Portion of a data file
==========
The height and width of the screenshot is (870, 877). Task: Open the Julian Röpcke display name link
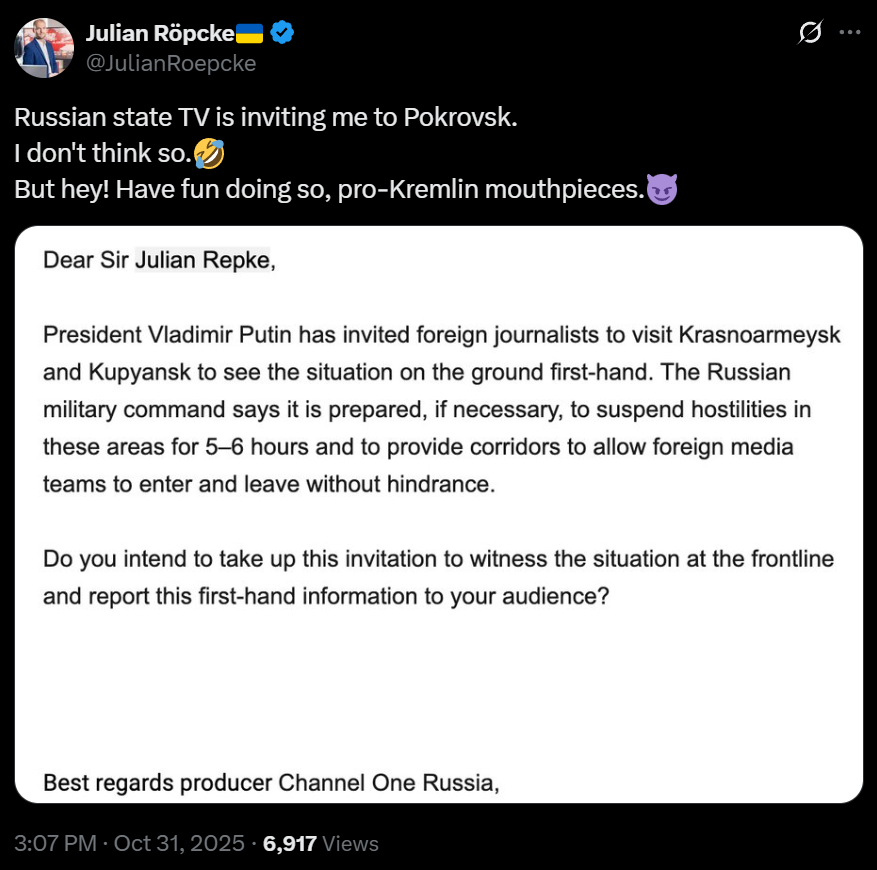[160, 33]
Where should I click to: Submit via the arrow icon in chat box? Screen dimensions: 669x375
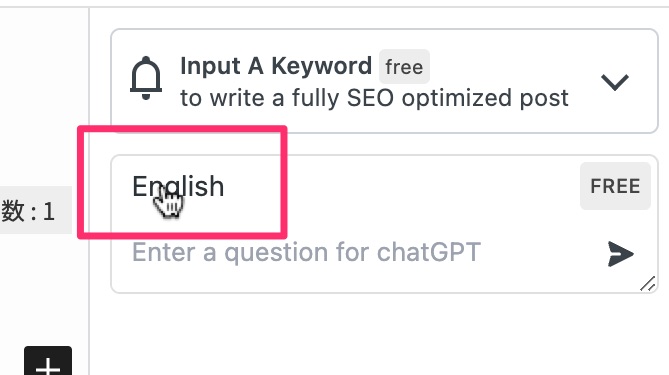click(620, 254)
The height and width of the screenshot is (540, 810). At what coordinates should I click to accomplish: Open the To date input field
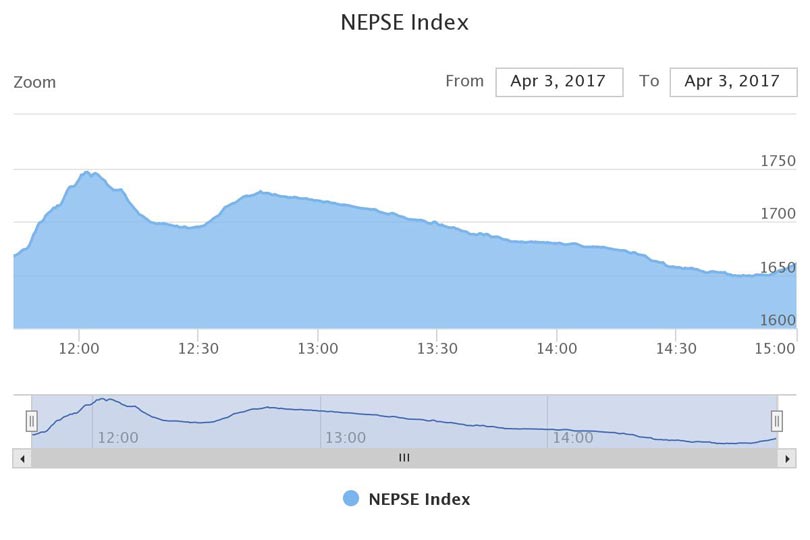(x=732, y=82)
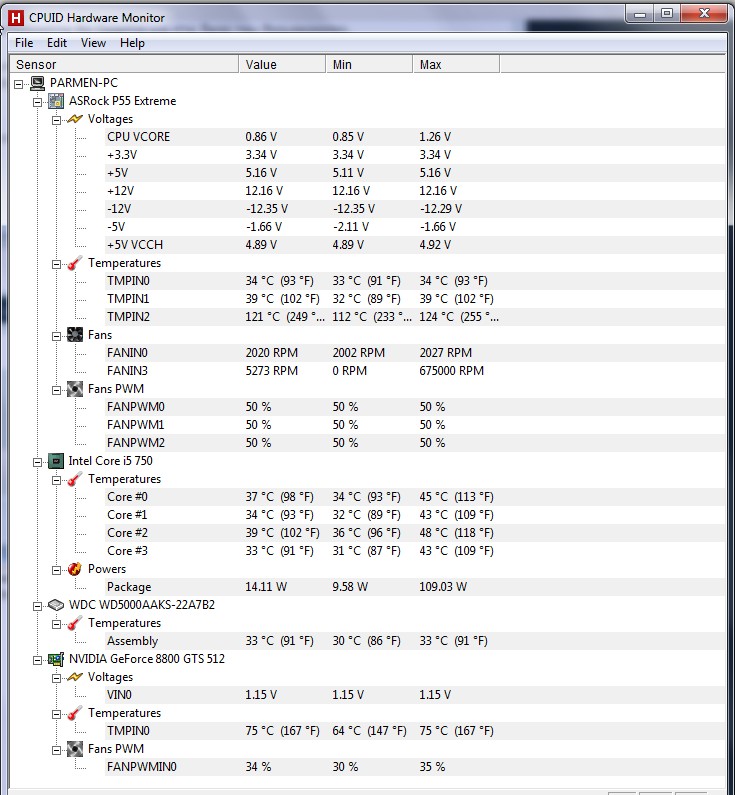Click the PARMEN-PC computer icon

[37, 83]
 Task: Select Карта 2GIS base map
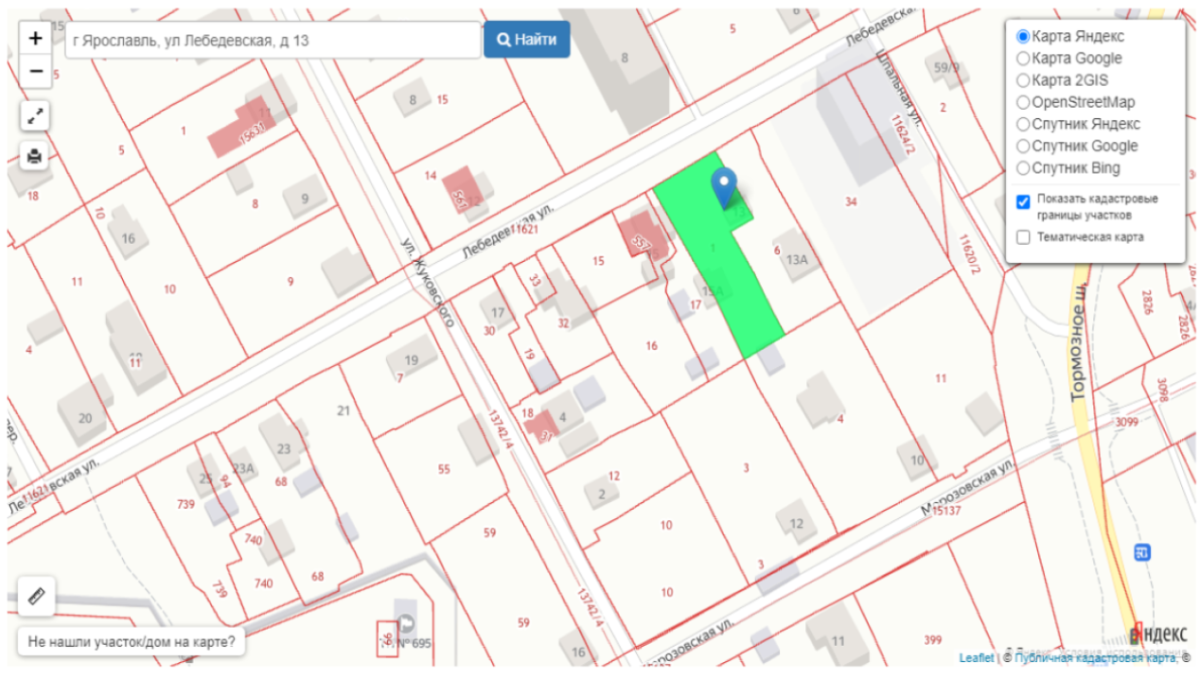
==========
## WRITTEN REQUEST:
Convert the material above into a numbered list with one item per line. Omit blank lines and leave out the pictures.

## REPLY:
1. The height and width of the screenshot is (870, 877). Task: Open the Julian Röpcke display name link
2. [160, 33]
3. Where should I click to: Submit via the arrow icon in chat box? Screen dimensions: 669x375
4. click(620, 254)
5. The height and width of the screenshot is (540, 810). At what coordinates should I click to accomplish: Open the To date input field
6. (x=732, y=82)
7. Click the PARMEN-PC computer icon
8. [37, 83]
9.  Task: Select Карта 2GIS base map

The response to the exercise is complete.